Earth’s oceans are one huge, uniform electrolyte solution. They contain salt (sodium chloride) and other nutrients like magnesium, sulphate, and calcium. We can’t survive without electrolytes, and life on Earth might look very different without the oceans’ electrolyte content. It might even be non-existent.
On Earth, electrolytes are released into the oceans from rock by different processes like volcanism and hydrothermal activity.
Are these life-enabling nutrients available on water worlds?
Water worlds are exoplanets with enough water to form a hydrosphere. Many of the exoplanets we’ve discovered are super-Earths and/or mini-Neptunes, and scientists expect some of them to be water worlds. On those planets, electrolytes probably play a similar role in habitability that they do on Earth’s oceans.
But the problem is that super-Earths and mini-Neptunes are more massive than Earth, and their interiors are under more pressure than Earth. These planets can form deep planetary ice mantles between the rocky cores and the surface oceans. These ice barriers aren’t regular ice. Instead, they’re high-pressure ices like ice VII, and that dense ice could be a barrier that prevents essential mineral electrolytes from moving from the cores to the oceans, where they’d be available for life.
These high-pressure ice barriers could limit the habitability of ocean worlds. But a new study suggests that electrolytes can flow through these icy mantles on water worlds. If this is true, there’s one more reason to be optimistic about life in these compelling worlds.
“Electrolytes play an important role in the internal structure and dynamics of water-rich satellites and potentially water-rich exoplanets,” the paper begins. “However, in planets, the presence of a large high-pressure ice mantle is thought to hinder the exchange and transport of electrolytes between various liquid and solid deep layers.”
This is an artist’s impression of TRAPPIST-1e, a potential water world. Planets like this may have submerged mantles of high-pressure ice that act as a barrier to nutrient flow. Image Credit: By NASA/JPL-Caltech – Cropped from PIA22093: TRAPPIST-1 Planet Lineup – Updated Feb. 2018, Public Domain, https://ift.tt/iwqt9NE
The ice in these mantles is different than Earth’s ice. A series of ice types form under higher pressures on more massive planets. Regular, atmospheric Earth ice is called Ice I. Researchers have created other types in laboratory experiments, from Ice II to Ice VII. In one experiment, researchers subjected a drop of water to a powerful shock wave and created Ice VII, though it only lasted a moment.

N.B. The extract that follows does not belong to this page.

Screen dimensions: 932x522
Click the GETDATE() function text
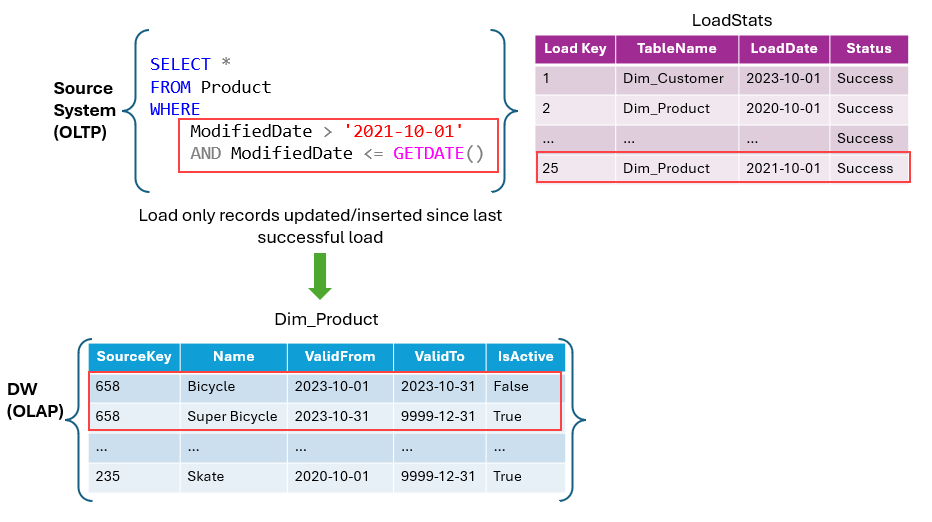click(439, 153)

In ocean worlds that are super-Earths or mini-Neptunes, the deeper layers of the ocean are likely frozen into high-pressure ices like Ice VII. Ice VII is structurally different than Ice I. In Ice VII, water molecules break apart, oxygen ions crystallize, and the hydrogen atoms move around freely in the oxygen crystal lattice. According to the study’s simulations, nutrients can make their way into the ice.
Ice VII has an important characteristic when it comes to nutrient transport. While regular Earth ice expels salt as it forms, ice VII can hold about 2.5% of NaCl in its structure by weight. The NaCl in Ice VII lowers the ice’s melting point and softens it. So convection currents from the planet’s interior can propel the NaCl upward through the ice and into the ocean. That creates a temperature differential, and the ice cools and sinks again. The result is a recycling current of salt from the planet’s rocky interior, up through the ice mantle into the ocean, and down again.

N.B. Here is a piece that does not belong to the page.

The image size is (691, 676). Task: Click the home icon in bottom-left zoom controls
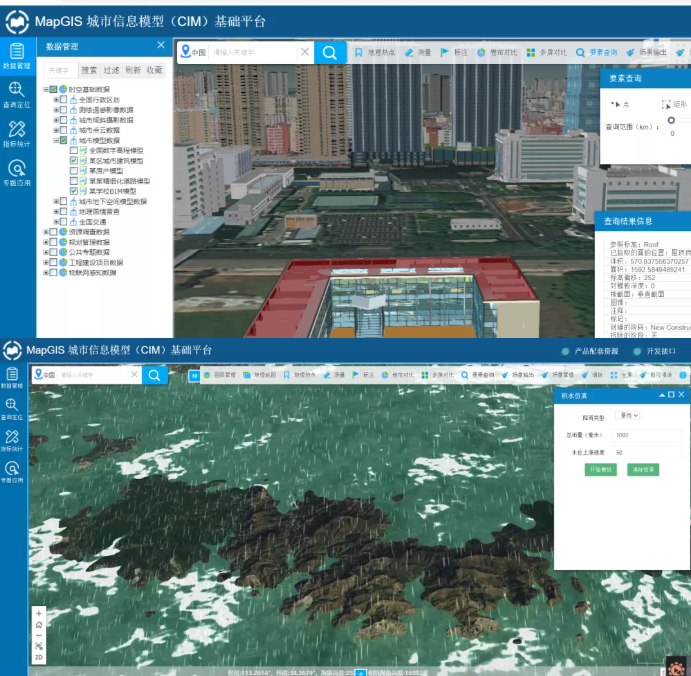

This figure from the study shows how NaCl can be released from an exoplanet’s silicate mantle and flow upward due to convection. Image Credit: Hernandez et al. 2022.
This may be happening in our Solar System. Researchers have found evidence of hydrated salt minerals staining the surface of some of the icy moons. Moons like Ganymede, Callisto, Europa, and Enceladus all have likely subsurface oceans under their frozen shells, with HP ice mantles at different depths that form barriers between their rocky cores and their oceans. So the minerals staining the surfaces were transported through at least one layer of ice, maybe more. Some of the moons aren’t massive enough to form Ice VII, but Jupiter’s Callisto, Ganymede, and Saturn’s Titan are massive enough to form mantles of high-pressure ice.
This diagram shows what the interior of Ganymede, the largest moon in the Solar System, might look like. Layers of the ocean with different salinities might be sandwiched between layers of ice with different structures. Image Credit: NASA/JPL–Caltech
If nutrients like sodium chloride can be transported from a planet’s rocky interior through a layer of Ice VII to the ocean, it could be a game-changer. Suddenly, there’s more evidence that these ocean worlds could support life.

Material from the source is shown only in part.